What Leading Industrial Companies Are Actually Doing

The industrial automation companies that are ahead of this problem share a few common characteristics. They are not solving it with more documentation. They are solving it with architecture.

Moving from documents to models. The most significant shift is from document-based requirements management — Word specs, PDF drawings, Excel RTMs — to model-based or graph-based approaches where requirements, architectural elements, test cases, and traceability links are first-class objects in a connected system. This matters because a graph-based model can be queried: “show me all software modules affected by Requirement 47” returns an answer in seconds rather than a manual search across document versions.

Automating traceability, not delegating it. The manual requirements traceability matrix — the engineering team’s Excel file that someone updates quarterly — is the most common single point of failure in requirements management. Leading companies are replacing it with automated traceability engines that maintain links as artifacts change, flag broken links when requirements are modified, and generate compliance reports on demand. The goal is continuous traceability, not periodic documentation.

Integrating requirements with development toolchains. Requirements that live in a separate tool from the engineering work — disconnected from the PLC IDE, the CI/CD pipeline, the model training workflow — will not be maintained. Requirements traceability works only when it is embedded in the daily workflow of controls engineers, software developers, and safety engineers. Companies achieving this are integrating their requirements platform with tools like CODESYS, TIA Portal, and their MLOps pipelines.

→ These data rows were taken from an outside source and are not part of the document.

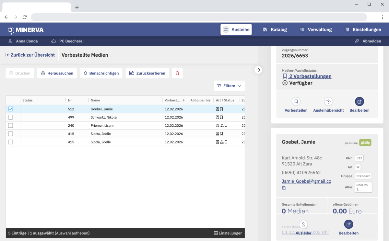Click the Vorbestellen bookmark icon
This screenshot has height=241, width=389.
tap(296, 102)
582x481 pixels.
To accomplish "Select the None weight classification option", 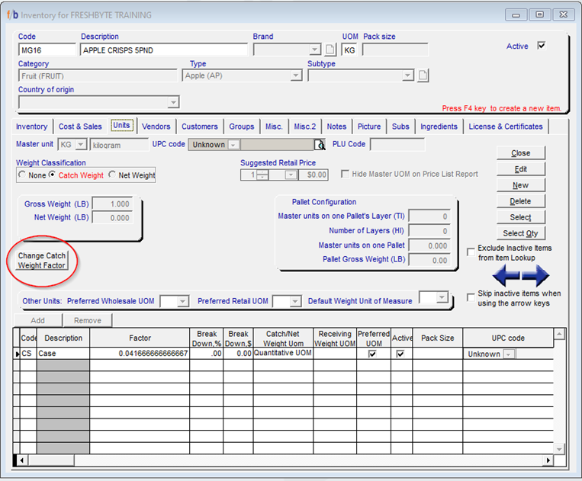I will (21, 175).
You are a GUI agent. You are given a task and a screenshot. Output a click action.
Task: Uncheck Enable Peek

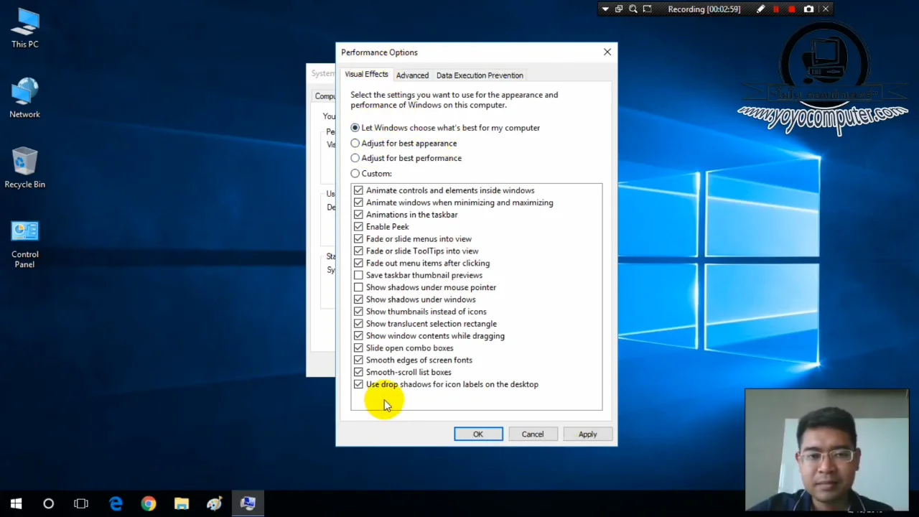[358, 226]
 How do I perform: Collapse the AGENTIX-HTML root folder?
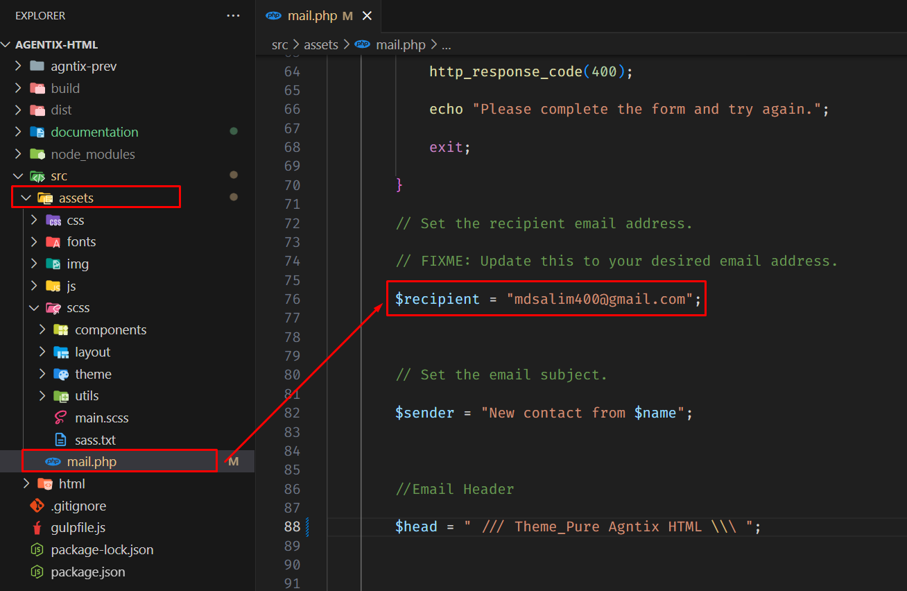[7, 44]
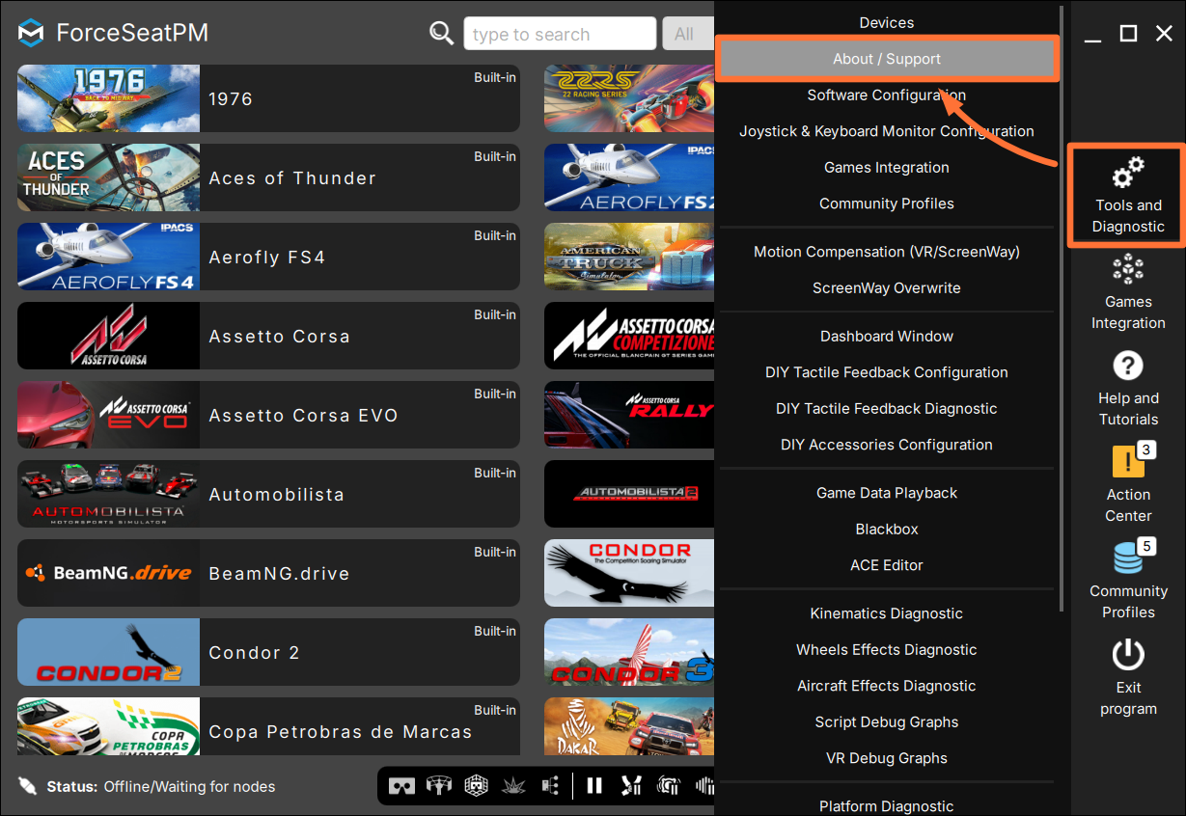
Task: Open the Assetto Corsa game tile
Action: (268, 336)
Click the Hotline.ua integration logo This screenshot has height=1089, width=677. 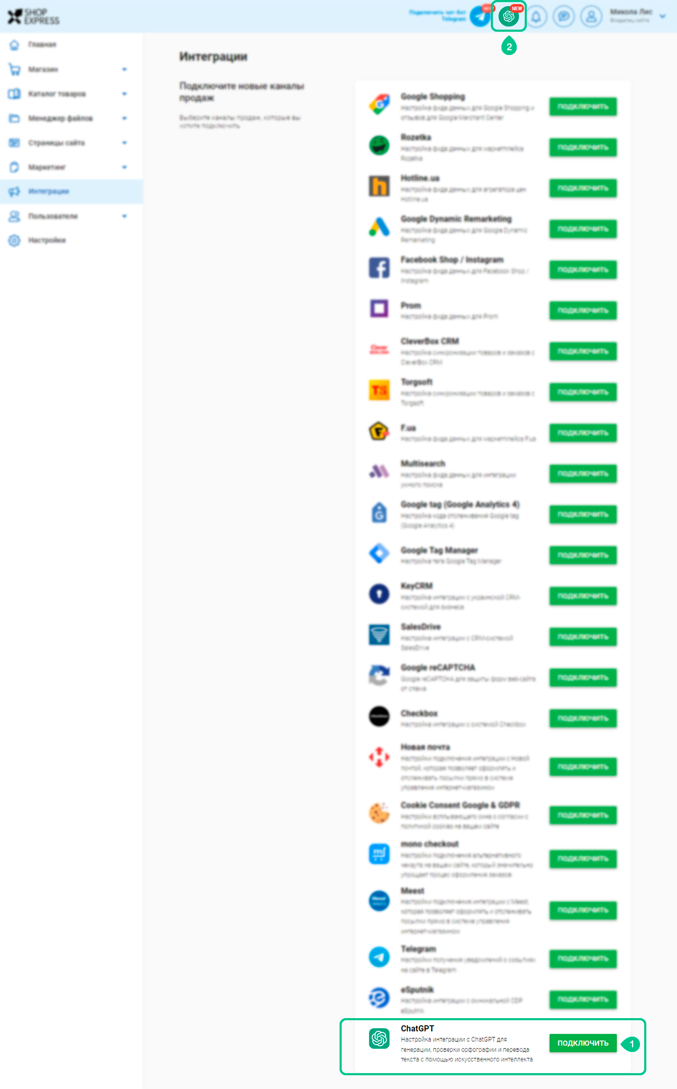pyautogui.click(x=379, y=186)
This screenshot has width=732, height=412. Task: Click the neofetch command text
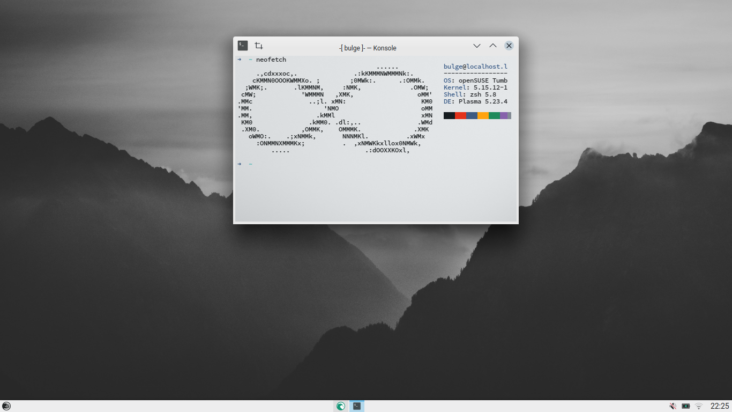[x=271, y=60]
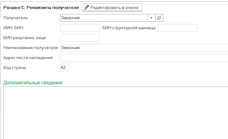Click the 'БИН структурной единицы:' label
Viewport: 228px width, 139px height.
[129, 28]
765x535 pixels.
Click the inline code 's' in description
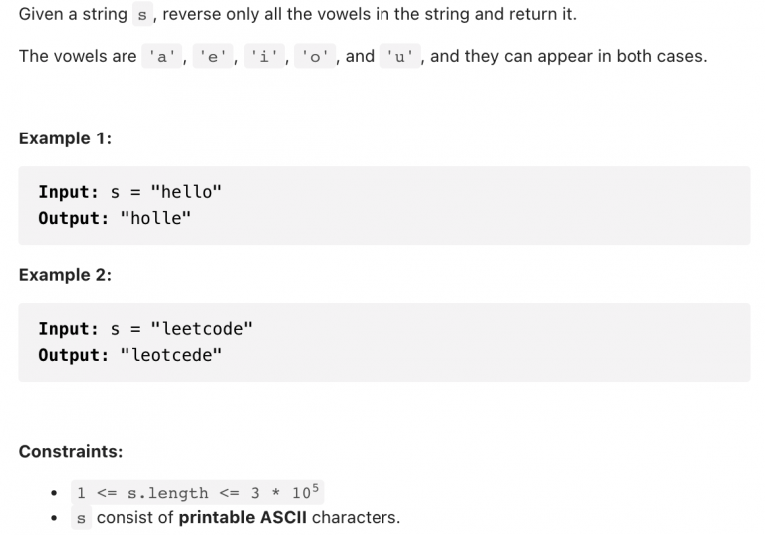pyautogui.click(x=142, y=14)
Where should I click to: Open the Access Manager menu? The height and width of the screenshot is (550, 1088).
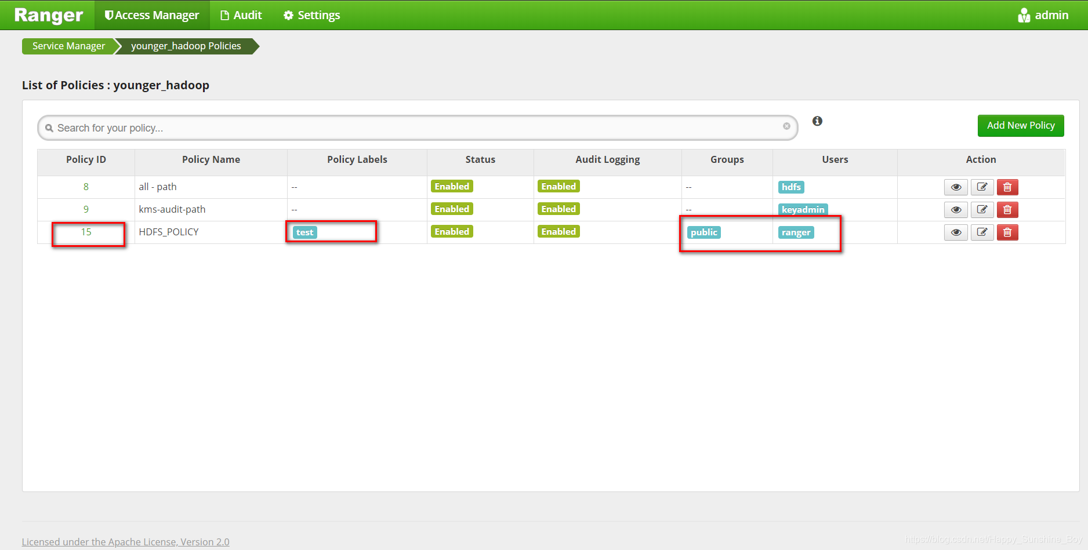tap(151, 15)
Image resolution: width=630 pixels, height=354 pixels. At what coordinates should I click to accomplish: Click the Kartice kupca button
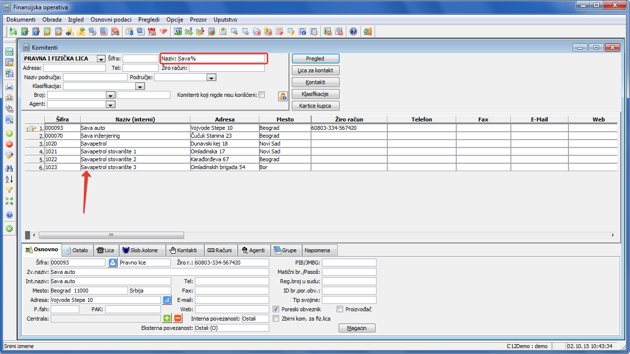[x=315, y=106]
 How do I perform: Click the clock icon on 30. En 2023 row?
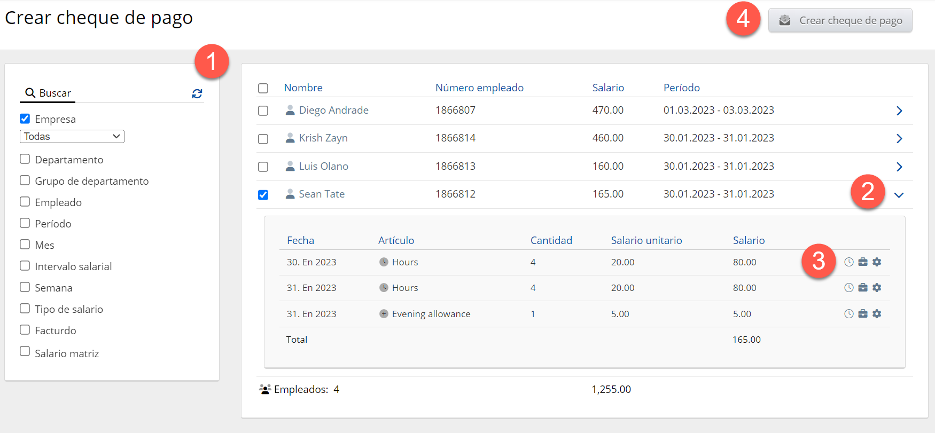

Applying AI to requirements quality. Several industrial automation companies are now using AI-assisted requirements analysis to identify ambiguous, incomplete, or conflicting requirements before they enter development. This is not a solved problem, but early adopters are finding that automated analysis of requirement text — checking for passive voice constructions that obscure responsibility, missing verification criteria, or scope overlap with adjacent requirements — catches the class of defect that typically surfaces as a late-stage compliance failure.

Tools like Flow Engineering are positioned squarely in this direction — built for hardware and systems engineering teams, with graph-based requirements models, AI-assisted traceability, and an architecture that treats the connection between customer requirements and engineering artifacts as a living, queryable structure rather than a document. For industrial automation teams trying to close the traceability gap without adding a documentation burden on top of their engineering work, this represents a materially different approach from legacy requirements tools that were designed for aerospace and defense organizations with dedicated systems engineering departments.


The Honest Assessment

Industrial automation companies are not failing at requirements management because they lack discipline. They are failing because the software complexity of their products has outpaced the organizational and tooling infrastructure they inherited from a hardware-centric past. The gap is structural.

Closing it requires three things that are individually straightforward and collectively difficult: a requirements process that engineers will actually use, tooling that integrates into existing development workflows rather than adding parallel documentation overhead, and organizational leadership that recognizes requirements traceability as a product quality and liability issue, not a compliance checkbox.

The companies making the most progress are the ones that stopped treating this as a documentation problem. The requirement exists whether you capture it or not. The question is whether you can prove, under audit, under incident investigation, or under a product liability claim, that you knew what behavior your software was supposed to implement, that you verified it, and that you can show exactly what changed and why when something goes wrong.

That is not a documentation standard. That is an engineering standard. And the industrial automation industry is, slowly and under pressure, learning the difference.